You are viewing a plain text version of this content. The canonical link for it is here.
Posted to commits@madlib.apache.org by nj...@apache.org on 2019/04/29 19:39:48 UTC
[madlib] 01/03: DL: Update madlib_keras_fit code to weight by
images instead of buffers.
This is an automated email from the ASF dual-hosted git repository.
njayaram pushed a commit to branch master
in repository https://gitbox.apache.org/repos/asf/madlib.git
commit 918ce80c0a4f10f23ab8c5e2acfc622b5ba71a2b
Author: Domino Valdano <dv...@pivotal.io>
AuthorDate: Thu Apr 25 18:14:20 2019 -0700
DL: Update madlib_keras_fit code to weight by images instead of buffers.
JIRA: MADLIB-1310
Prior to this commit, while merging the weights, accuracy and loss, we
assume that all the buffers are of the same size. This may not be always
the case. Ideally we should use the total no of images per segment to
average the weights, accuracy and loss.
This commit, updates the transition, merge and final function for
`madlib_keras_fit()` to use the number of images on a segment instead of
the buffer count for averaging weights, accuracy and loss.

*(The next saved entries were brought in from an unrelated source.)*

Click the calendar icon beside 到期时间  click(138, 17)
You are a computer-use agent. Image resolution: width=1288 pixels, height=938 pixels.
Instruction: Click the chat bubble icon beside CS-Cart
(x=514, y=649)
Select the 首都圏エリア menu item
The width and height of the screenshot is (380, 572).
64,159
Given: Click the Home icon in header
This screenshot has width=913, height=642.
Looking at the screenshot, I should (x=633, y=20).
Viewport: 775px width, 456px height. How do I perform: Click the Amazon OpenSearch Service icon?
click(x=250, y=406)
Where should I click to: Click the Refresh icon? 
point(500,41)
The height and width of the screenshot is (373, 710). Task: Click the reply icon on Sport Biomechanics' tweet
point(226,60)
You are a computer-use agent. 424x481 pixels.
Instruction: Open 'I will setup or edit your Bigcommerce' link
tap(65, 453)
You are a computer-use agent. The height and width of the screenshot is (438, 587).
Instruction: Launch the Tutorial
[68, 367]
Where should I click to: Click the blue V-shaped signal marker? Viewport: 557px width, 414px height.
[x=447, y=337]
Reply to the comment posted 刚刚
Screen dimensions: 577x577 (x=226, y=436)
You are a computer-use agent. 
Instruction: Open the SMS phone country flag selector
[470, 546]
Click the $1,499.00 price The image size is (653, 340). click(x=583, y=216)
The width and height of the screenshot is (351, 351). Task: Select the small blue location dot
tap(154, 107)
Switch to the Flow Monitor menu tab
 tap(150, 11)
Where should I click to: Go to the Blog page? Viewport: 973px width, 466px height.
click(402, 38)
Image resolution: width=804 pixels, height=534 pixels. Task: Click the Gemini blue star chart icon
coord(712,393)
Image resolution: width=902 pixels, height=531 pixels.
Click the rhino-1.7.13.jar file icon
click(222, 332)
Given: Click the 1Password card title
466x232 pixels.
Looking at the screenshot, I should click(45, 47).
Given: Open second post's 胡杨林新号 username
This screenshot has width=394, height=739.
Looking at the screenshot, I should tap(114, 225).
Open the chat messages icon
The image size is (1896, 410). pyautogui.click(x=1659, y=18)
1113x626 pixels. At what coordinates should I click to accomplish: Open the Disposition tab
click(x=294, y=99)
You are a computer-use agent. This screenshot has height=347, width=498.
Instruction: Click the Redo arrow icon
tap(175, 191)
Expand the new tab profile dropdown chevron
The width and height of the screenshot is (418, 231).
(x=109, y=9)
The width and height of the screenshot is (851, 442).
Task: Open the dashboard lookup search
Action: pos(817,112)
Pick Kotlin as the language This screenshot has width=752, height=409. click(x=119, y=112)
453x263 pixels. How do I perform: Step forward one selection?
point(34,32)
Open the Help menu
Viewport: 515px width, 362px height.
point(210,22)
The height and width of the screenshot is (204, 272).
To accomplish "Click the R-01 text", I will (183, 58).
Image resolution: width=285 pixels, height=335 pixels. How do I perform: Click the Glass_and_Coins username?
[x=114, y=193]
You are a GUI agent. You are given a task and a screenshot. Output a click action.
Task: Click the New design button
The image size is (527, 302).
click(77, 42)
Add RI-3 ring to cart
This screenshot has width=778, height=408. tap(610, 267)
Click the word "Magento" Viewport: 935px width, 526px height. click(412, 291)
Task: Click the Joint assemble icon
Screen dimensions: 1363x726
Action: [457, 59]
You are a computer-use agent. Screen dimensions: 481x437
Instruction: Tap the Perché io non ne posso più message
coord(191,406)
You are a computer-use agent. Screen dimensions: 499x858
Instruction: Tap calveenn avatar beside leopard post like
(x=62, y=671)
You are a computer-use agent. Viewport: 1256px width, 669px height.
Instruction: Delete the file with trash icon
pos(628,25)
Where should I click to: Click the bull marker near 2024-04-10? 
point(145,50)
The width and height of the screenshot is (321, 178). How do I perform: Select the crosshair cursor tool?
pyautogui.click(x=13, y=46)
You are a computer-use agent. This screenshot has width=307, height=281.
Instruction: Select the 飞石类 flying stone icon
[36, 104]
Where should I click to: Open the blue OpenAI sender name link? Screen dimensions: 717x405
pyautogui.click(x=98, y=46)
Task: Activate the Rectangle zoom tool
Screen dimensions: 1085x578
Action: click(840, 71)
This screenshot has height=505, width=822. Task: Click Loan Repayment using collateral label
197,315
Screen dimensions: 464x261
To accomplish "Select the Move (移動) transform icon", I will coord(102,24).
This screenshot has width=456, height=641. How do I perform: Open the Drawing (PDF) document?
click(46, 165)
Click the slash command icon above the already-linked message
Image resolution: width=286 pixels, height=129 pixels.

Additionally, the function `deserialize_weights()` when deserializing
loss and accuracy from state, type-casted it to an int, which resulted
in computing lower loss and accuracy while training. This commit also
addresses this issue.
Closes #378
Co-authored-by: Ekta Khanna <ek...@pivotal.io>
---
.../modules/deep_learning/madlib_keras.py_in | 131 +++++++++++++--------
.../modules/deep_learning/madlib_keras.sql_in | 2 +-
.../deep_learning/madlib_keras_serializer.py_in | 27 ++---
3 files changed, 98 insertions(+), 62 deletions(-)
diff --git a/src/ports/postgres/modules/deep_learning/madlib_keras.py_in b/src/ports/postgres/modules/deep_learning/madlib_keras.py_in
index bd12f55..5bf215b 100644
--- a/src/ports/postgres/modules/deep_learning/madlib_keras.py_in
+++ b/src/ports/postgres/modules/deep_learning/madlib_keras.py_in
@@ -49,11 +49,18 @@ from utilities.model_arch_info import get_num_classes
from utilities.utilities import is_platform_pg
from utilities.utilities import madlib_version
from utilities.validate_args import get_col_value_and_type
+from utilities.validate_args import quote_ident
def fit(schema_madlib, source_table, model, dependent_varname,
independent_varname, model_arch_table, model_arch_id, compile_params,
fit_params, num_iterations, use_gpu = True,
validation_table=None, name="", description="", **kwargs):
+
+ source_table = quote_ident(source_table)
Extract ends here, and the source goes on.